GPU Kernels

All GPU operations use custom NVRTC kernel source strings in kernels/. No cuCIM, no CuPy ndimage.

Kernel source files

File

Kernels

Purpose

kernels/ccl.py

INIT_LABELS, LOCAL_MERGE_4C, LOCAL_MERGE_8C, POINTER_JUMP, RELABEL

Connected component labeling

kernels/focal.py

CONVOLVE_2D, CONVOLVE_NORMALIZED

2D convolution with shared-memory tiling

kernels/morphology.py

BINARY_ERODE, BINARY_DILATE

Erosion/dilation with 1-pixel halo

kernels/polygonize.py

CLASSIFY_CELLS, EMIT_EDGES

Marching-squares edge extraction

CCL (Connected Component Labeling)

Union-find algorithm on GPU:

  1. Init — each pixel gets label = flat_index (or -1 for background)

  2. Local merge — NVRTC kernel, each thread checks 4/8 neighbors, atomicMin to merge labels

  3. Pointer jumping — NVRTC kernel, compress label chains to roots

  4. Iterate — repeat merge+jump until convergence (typically 3-5 passes)

  5. Relabel — CCCL sort + unique_by_key for dense sequential labels

Thread block: one thread per pixel. Convergence detected by a global changed flag.

Focal convolution

Shared-memory tiled convolution:

  • 16x16 thread blocks

  • Halo region loaded into shared memory (kernel_radius pixels on each side)

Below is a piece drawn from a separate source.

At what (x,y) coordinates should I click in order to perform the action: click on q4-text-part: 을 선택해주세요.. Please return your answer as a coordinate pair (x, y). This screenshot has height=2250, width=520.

  • Normalized variant divides by weight sum (for nodata handling)

  • Output written to global memory

Morphology

Binary erosion and dilation:

  • 16x16 thread blocks with 1-pixel halo

  • 3x3 structuring element

  • Shared-memory tiling matches focal convolution pattern

  • Multiple iterations supported via ping-pong between two buffers

Polygonize (Marching Squares)

Two-kernel pipeline:

  1. CLASSIFY_CELLS — each thread processes a 2x2 cell, produces a 4-bit case index from the 16 marching-squares cases

  2. EMIT_EDGES — each thread emits 0-2 directed boundary edge segments based on the case index (interior always on right side)

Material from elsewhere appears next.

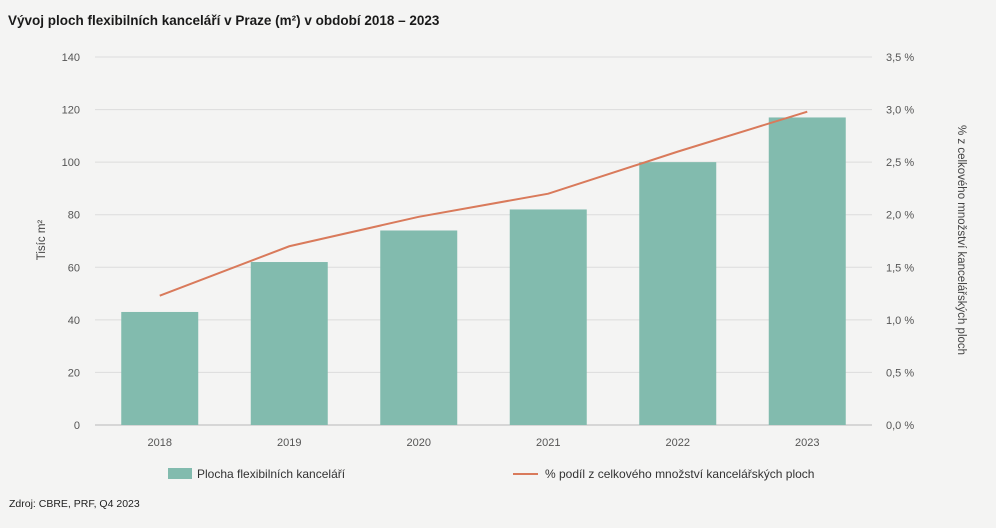 This screenshot has height=528, width=996. Describe the element at coordinates (74, 216) in the screenshot. I see `y-tick-label: 80` at that location.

Edge table encodes topology. Winding convention ensures correct polygon ring orientation after host-side ring chaining.

Kernel conventions

  • All kernels are raw CUDA C strings compiled via NVRTC at runtime

  • Thread block sizes: 16x16 for 2D kernels, 256 for 1D kernels

  • Shared memory used for tiled access patterns (focal, morphology)

  • atomicMin / atomicCAS for concurrent label updates (CCL)

  • Bounds checking on every thread (grid may not be block-aligned)